Tuesday, January 25, 2005

Never Judge a Book.....

By it's cover, especially if the cover is understated, or plain old boring.

The most dangerous man I ever knew was a friend of my first wife. He was short, smiled all the time and talked to his wife in baby voices and constantly kissed her and mushed over her. He was in shape, but looked too "done" to be truly straight. He was blonde, and for all the world looked and acted like a gay aerobics instructor. You know the type. Most guys who did not know him would look at him and think, "pussy".

He was also a Navy Seal. Not just any Seal, but Seal Team Six and some other group that was so secret that we could only guess at what it did. His times away tracked the major combat events of the 80's. His life was parachuting into crazy situations and killing people. He made a career out of it.

I am glad I was always polite to him.

It is hard to know a person, any person, no matter how hard you try. And we wonder about the game we call love.

Tonight is mostly a series of random thoughts and observations. The Fiancee and I hit the gym, always a good thing. After dinner I helped honorable number one son to navigate the arcane labyrinth that is the California DMV. Generally all is right with the world. Today, I spent the work day in geek space, a rare place as I don't usually get the time to do engineering any more. Sometime this week I am going to figure out how to post links to favorite blogs on a "blogs I read" section as well as in the text. Earlier today I scooted over to The Hot Librarian and read a few of her old posts...she had me in stiches.

So far my adventure in blog space has led me to the sex/relationship zone and the political zone. The relationship zone seems to have a lot of people that are in the middle of some interesting stuff, real page turners on the nature of affairs, divorce, the implications of long term marriages and internet dating. Of course, there is enough erotic content to fill Hefner's library with words that would infect a Masonic lodge with erections, a rare experience for them indeed. I have to believe that, at the least, paperback sales are down over these past years, Why pay for fake when you get real for free.

I know from first hand that there is a therapeutic value to this, my own recent set of posts are a case in point. I had a story to tell, one that needed telling and needed reading. This turned out to be the perfect venue. Having readers, if only a few, and their comments, made the experience ten times more valuable than just putting it in a journal. Therapists need to take note, blog is a great tool.

The political guys are fascinating, but a bit more suspect. I trust reading about people's life experiences more than I trust posters facts. Journalism is a discipline that seeks the truth. Opinions follow the old anal analogy, for the most part. Still, all life is politics and all politics are viewpoints, and all viewpoints are, in the end, opinions.

Is this why all politicians are assholes?

Then again, I have to allow for the possiblility that I am just as full of shit as the rest. It is usually good to have a healthy appreciation for your own error factor. As they say in the Venture Capital world, it is ok to brew the Kool Aid, just don't start drinking it yourself.

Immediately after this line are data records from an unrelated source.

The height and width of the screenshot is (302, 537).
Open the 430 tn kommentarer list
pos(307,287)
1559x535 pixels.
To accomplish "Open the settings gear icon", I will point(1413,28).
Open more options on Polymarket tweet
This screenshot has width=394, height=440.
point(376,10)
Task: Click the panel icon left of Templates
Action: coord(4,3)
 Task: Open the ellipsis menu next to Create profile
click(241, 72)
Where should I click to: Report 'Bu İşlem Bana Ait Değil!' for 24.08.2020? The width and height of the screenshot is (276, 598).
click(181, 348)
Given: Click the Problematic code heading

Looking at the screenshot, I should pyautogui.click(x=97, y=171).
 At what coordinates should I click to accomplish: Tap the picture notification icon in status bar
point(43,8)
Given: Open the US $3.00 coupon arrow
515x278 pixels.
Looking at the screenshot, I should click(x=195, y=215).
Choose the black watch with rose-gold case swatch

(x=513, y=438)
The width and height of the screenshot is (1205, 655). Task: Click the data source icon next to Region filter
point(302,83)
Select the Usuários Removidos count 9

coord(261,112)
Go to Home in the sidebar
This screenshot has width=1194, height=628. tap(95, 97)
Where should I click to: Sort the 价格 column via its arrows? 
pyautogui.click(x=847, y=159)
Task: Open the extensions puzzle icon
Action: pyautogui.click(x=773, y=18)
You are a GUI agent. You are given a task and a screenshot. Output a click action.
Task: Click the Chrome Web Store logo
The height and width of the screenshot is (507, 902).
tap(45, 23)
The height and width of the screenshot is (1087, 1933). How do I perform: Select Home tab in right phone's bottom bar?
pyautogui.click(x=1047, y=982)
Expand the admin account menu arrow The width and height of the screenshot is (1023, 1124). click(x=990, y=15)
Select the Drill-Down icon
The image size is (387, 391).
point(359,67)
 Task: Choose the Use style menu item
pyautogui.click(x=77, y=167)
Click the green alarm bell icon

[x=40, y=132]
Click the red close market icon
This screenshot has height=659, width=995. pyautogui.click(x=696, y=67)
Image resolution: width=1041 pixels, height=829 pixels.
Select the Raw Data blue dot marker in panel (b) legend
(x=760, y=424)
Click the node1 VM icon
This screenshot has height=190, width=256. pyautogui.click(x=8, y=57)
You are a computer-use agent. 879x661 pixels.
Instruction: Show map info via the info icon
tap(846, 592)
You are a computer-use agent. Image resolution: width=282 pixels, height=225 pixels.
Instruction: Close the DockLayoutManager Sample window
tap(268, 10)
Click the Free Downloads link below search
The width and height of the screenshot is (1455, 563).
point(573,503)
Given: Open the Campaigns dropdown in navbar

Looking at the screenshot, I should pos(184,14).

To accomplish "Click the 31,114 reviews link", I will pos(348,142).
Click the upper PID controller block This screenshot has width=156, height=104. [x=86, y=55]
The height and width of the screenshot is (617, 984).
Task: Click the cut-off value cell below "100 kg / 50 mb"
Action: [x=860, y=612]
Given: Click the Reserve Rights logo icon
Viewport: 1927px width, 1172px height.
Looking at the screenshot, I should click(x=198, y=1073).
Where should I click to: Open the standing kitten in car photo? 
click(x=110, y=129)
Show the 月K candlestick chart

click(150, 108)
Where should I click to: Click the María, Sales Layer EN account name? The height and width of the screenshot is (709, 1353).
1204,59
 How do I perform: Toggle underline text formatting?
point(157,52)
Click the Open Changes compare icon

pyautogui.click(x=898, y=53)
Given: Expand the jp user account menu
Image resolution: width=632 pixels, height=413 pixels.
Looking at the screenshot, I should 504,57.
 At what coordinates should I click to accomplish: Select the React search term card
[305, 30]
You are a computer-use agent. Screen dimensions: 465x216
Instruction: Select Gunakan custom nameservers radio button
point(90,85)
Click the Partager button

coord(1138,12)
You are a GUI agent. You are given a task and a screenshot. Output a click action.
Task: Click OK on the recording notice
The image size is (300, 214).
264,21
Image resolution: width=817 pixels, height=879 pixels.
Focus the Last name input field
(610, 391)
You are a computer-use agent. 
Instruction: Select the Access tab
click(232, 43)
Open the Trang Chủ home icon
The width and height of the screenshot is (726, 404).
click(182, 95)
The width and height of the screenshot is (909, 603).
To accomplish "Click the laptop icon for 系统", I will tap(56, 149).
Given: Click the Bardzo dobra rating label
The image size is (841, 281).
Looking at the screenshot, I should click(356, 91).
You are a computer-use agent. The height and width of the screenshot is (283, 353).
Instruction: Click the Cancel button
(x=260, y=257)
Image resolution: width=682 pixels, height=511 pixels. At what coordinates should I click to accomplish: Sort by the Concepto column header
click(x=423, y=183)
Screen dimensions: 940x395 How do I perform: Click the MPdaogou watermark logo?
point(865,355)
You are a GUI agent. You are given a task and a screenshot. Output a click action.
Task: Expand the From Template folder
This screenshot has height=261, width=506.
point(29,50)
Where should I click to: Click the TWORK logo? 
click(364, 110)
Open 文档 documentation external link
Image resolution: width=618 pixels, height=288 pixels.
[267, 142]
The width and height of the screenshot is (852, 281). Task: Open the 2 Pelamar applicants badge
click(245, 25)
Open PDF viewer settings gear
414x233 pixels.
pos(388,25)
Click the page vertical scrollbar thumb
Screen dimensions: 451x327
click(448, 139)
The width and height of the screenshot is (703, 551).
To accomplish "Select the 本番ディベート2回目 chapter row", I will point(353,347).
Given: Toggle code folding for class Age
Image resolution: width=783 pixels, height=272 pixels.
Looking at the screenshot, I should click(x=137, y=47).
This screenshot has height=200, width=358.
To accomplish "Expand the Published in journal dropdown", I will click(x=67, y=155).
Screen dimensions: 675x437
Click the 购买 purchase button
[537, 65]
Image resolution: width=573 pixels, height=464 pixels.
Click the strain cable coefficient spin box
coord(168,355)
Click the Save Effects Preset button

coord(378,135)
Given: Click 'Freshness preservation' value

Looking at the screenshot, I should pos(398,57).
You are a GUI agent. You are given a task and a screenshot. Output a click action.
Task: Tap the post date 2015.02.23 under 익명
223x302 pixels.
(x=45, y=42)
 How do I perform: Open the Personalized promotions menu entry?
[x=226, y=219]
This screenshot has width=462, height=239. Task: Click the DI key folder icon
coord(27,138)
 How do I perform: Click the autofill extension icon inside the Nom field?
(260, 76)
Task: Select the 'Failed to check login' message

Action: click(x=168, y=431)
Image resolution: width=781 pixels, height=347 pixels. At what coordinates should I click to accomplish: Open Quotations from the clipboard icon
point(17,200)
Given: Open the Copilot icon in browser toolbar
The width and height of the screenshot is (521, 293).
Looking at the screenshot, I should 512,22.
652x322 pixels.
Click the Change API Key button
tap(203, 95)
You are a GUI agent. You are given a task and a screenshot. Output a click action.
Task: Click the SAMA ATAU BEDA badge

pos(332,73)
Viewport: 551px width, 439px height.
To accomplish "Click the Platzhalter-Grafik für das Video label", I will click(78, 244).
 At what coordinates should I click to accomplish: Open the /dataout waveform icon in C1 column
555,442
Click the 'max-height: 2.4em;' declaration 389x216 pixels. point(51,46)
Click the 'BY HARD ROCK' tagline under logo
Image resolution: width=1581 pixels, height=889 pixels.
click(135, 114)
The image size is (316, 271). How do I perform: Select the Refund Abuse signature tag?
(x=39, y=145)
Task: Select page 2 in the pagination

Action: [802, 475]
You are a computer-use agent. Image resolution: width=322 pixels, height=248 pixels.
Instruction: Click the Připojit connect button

In all human discourse, we judge a lot by first impressions. We all know that, know the dangers, and yet still do it. Our first impression of a person is the one that stays with us, informs all other observations that we have about that person. As time goes on, we adjust that opinion based on our experience of them and in the context of the experiences we share with them. My opinion of my Ex is part first impression, part learning about that person.

But it is also a large part the shared experiences that we have. I will forever judge her by the way she treated me. Would my judgment be different if she had treated, say, my co-worker that way, and I were just an observer?

Maybe in the end we never really know a person, any person, very well at all. No matter how well we think we know them, there are things that they keep hidden and filters that we create around them based on what they did with or to us. Both conspire to guarantee that our view is at best a projection, a two dimentional shadow of a three dimentional person.

We even have filters that are the remains of previous experiences with completely different people, yet we insist on applying today. These are the most insidious, old tapes, like zombies, no longer with the quick, but refusing to join the dead. They bang around, brainless monsters creating havoc and mayhem, existing only to eat the living, without sense or reason.

So even if people bared all to us, showed us their inner selves with candor and courage, would we even see it through the filters?

Very hard, when the filters are so often wrapped up in our own self defense mechanisms.

Thus the central problem of finding love, love that lasts and fills us.

We are like people in the dark, holding lamps covered with shades, each of us wearing sunglasses.

Wondering why we cannot find the light.

To find the fiancee, I had to leave the shades and glasses at the door.




2 Comments:

Blogger New Girl said...

And lucky her that you did. Well-lucky you too.

9:20 AM  
Blogger Kalleigh Hathaway said...

Maurice, I've been following but not commenting. It seems more a story you need to tell and release rather than want feedback on. But you have strengthened my convictions that everything we go through, while it may seem senseless at the time, conditions us for what's to come. I'm recognizing qualities in people I'm meeting which I may have totally overlooked if not for other more dubious relationships in my recent past. I guess all our goals might be to, on our deathbeds, be jigsaw puzzles with no pieces missing or out of place.